Find "Task: Go to the Advanced tab", then copy its line and every later line of the entries exactly through the end, leaving all pictures out.

**Stored items**
BEGIN

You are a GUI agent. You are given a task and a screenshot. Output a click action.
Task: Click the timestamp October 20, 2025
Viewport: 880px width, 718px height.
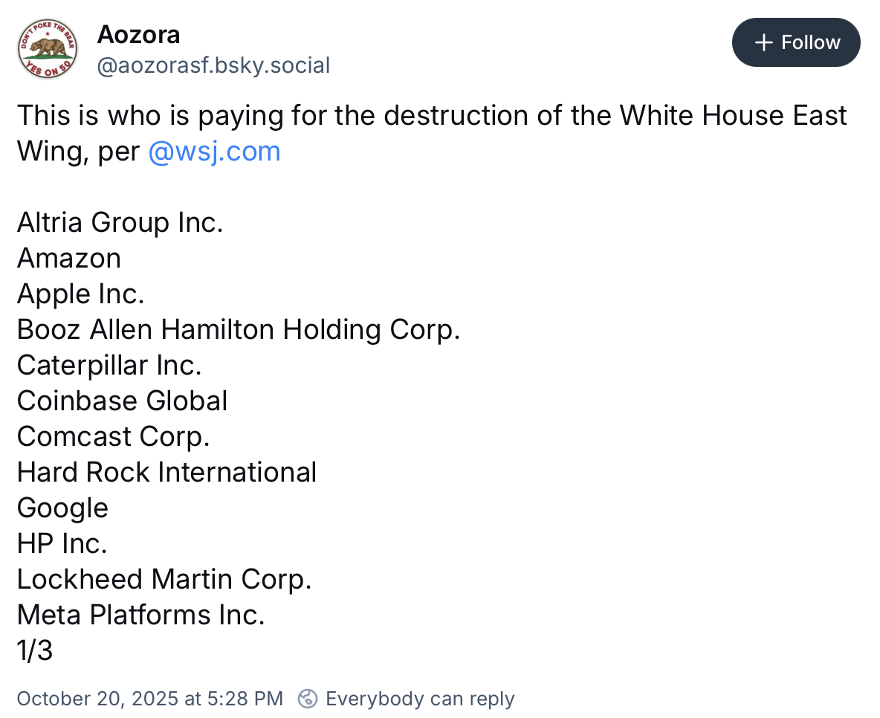click(x=149, y=699)
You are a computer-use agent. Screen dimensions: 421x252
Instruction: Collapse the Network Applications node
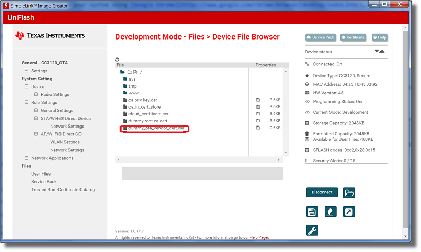click(26, 158)
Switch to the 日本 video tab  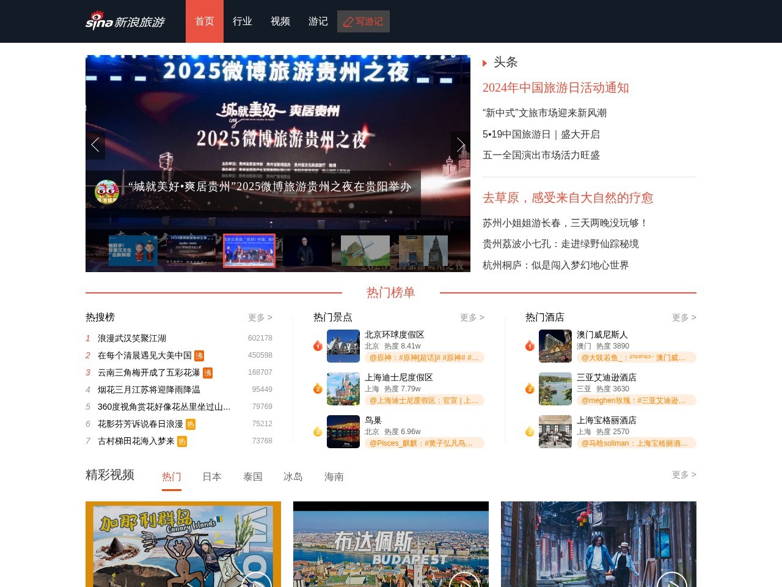pos(212,476)
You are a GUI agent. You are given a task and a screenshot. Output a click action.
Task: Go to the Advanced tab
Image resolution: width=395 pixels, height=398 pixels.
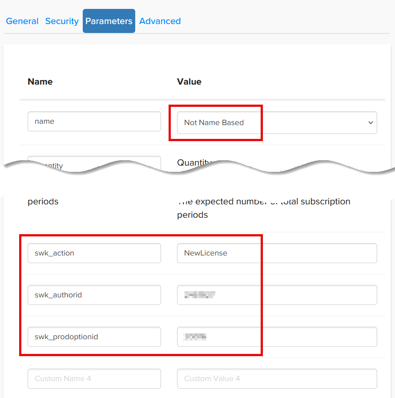pos(160,21)
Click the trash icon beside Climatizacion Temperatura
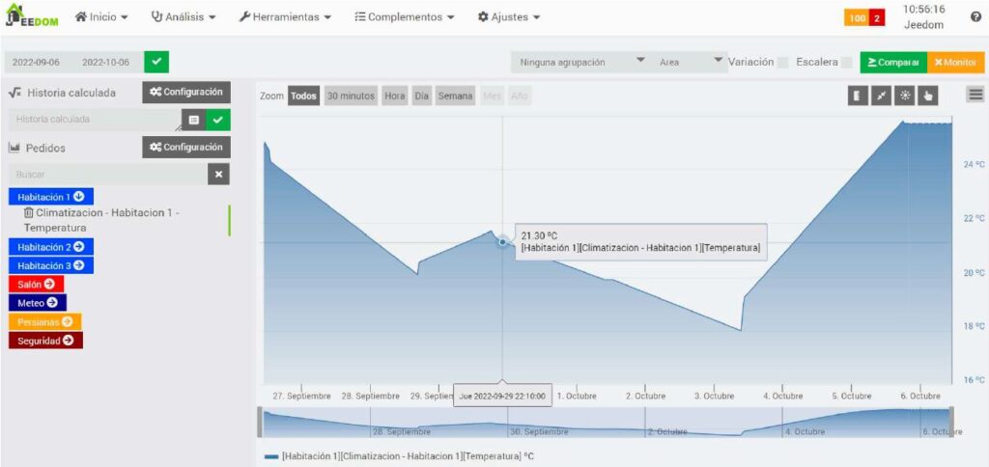The width and height of the screenshot is (989, 467). (x=28, y=212)
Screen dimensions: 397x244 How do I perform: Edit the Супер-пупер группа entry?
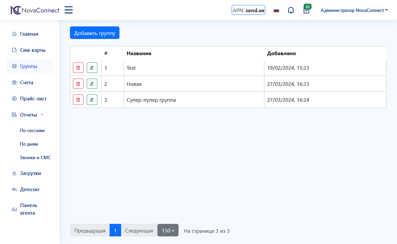point(92,100)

END

**Reply to the task**
Task: Go to the Advanced tab
Image resolution: width=395 pixels, height=398 pixels.
pos(160,21)
Click the trash icon beside Climatizacion Temperatura
The width and height of the screenshot is (989, 467). (x=28, y=212)
Screen dimensions: 397x244 How do I perform: Edit the Супер-пупер группа entry?
point(92,100)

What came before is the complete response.